The Canadian government has embraced the universality of the 2030 Agenda and is committed to supporting the implementation of the SDGs both in Canada and internationally. Canada has developed a strategy to leave no one behind by moving forward with the SDGs. Canadian colleges and institutes are uniquely positioned to address the sustainability and climate action goals of Agenda 2030, as we prepare our students with the skills and knowledge for a sustainable future. But we need to work together! CICan’s strategic vision of Better Futures for Peoples and Communities through Strengthening the System directly supports Canada’s international commitment to meet the challenge of the SDGs and to ‘Build Back Better’.
Around the world, colleges and universities are increasingly focusing their sustainability efforts on the SDGs. In Canada, the SDGs have broadened the perspective of sustainability, as they connect to issues relating to people, planet, prosperity, peace, and partnerships that encompass all institutional priorities from climate action, to access to education, diversity, and equality.
“We all know that Canada faces many of the greatest impacts of climate change because of our northern latitudes and we know that it affects our Indigenous communities disproportionately. We know that we have to confront the energy transition. We play a role internationally when it comes to migration and resettlement, international aid and we need to continue to focus on those things. Canada has the opportunity here to rise to be the nation of the future.”
– Jean Andrey, Chair of SDSN Canada and Dean of the Faculty of Environment, University of Waterloo
The SDGs provide a guiding framework for our institutional contributions through research, curriculum, campus operations, culture and community development and are a basis for cross-institutional partnerships to tackle local and global challenges. Colleges and institutes are the incubators of new knowledge and creative approaches to solving problems through applied research, and community-based and work integrated learning. Through the strength of our social infrastructure we are also significant contributors to industry innovation and anchor institutions for our local communities.

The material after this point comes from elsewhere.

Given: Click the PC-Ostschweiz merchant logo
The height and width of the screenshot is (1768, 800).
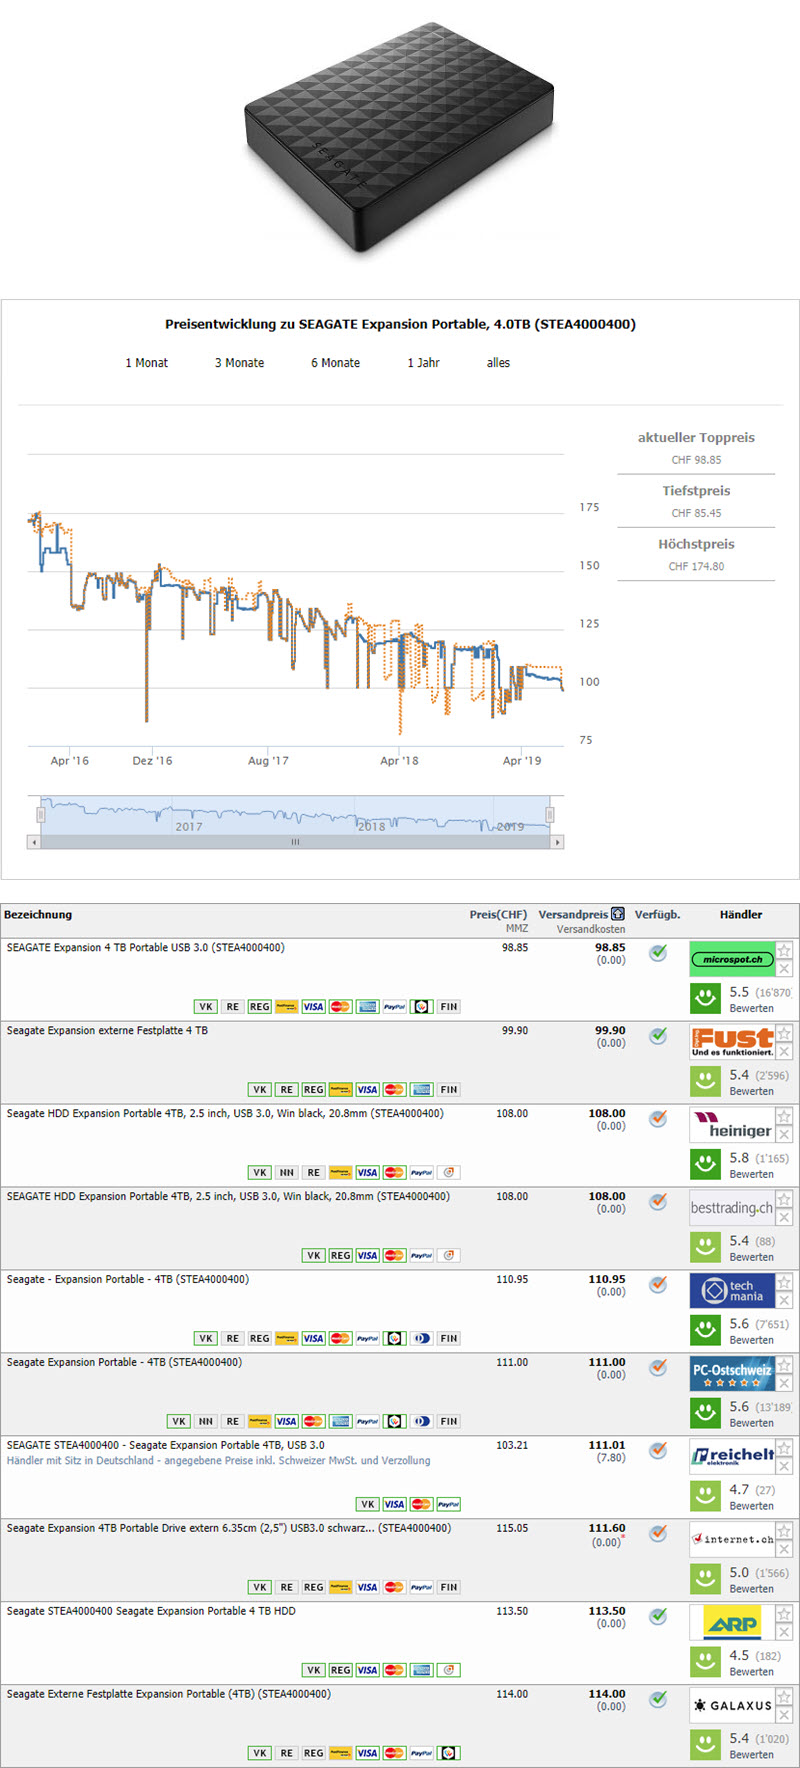Looking at the screenshot, I should point(732,1374).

While the SDGS are interrelated and highlight the importance of education to all sustainable development, SDG 4 (Quality Education) most specifically speaks to the responsibility of colleges and institutes (SDSN Australia/Pacific, 2017). SDG 4 calls for inclusive and equitable quality education and promoting lifelong learning opportunities for all and the targets are a call for action by higher education, which directly relate to learning and teaching activities. Specifically, targets 4.3, 4.4, 4.5 and 4.7 are the following :
-
- 4.3 By 2030, ensure equal access for all women and men to affordable and quality technical, vocational, and tertiary education, including university
- 4.4 By 2030, substantially increase the number of youth and adults who have relevant skills, including technical and vocational skills, for employment, decent jobs, and entrepreneurship
- 4.5 By 2030, eliminate gender disparities in education and ensure equal access to all levels of education and vocational training for the vulnerable, including persons with disabilities, indigenous peoples and children in vulnerable situations
- 4.6 By 2030, ensure that all learners acquire the knowledge and skills needed to promote sustainable development, including, among others, through education for sustainable development and sustainable lifestyles, human rights, gender equality, promotion of a culture of peace and non-violence, global citizenship and appreciation of cultural diversity and of culture’s contribution to sustainable development
The examples in this guide from across Canada illustrate how all five dimensions of colleges and institutes are being leveraged to advance SDG-4 and all of SDGs. They also demonstrate how the SDGs provide an opportunity for creating and strengthening linkages between each institutional dimension: applied research; academics; physical infrastructure; students and community, and finance and administration.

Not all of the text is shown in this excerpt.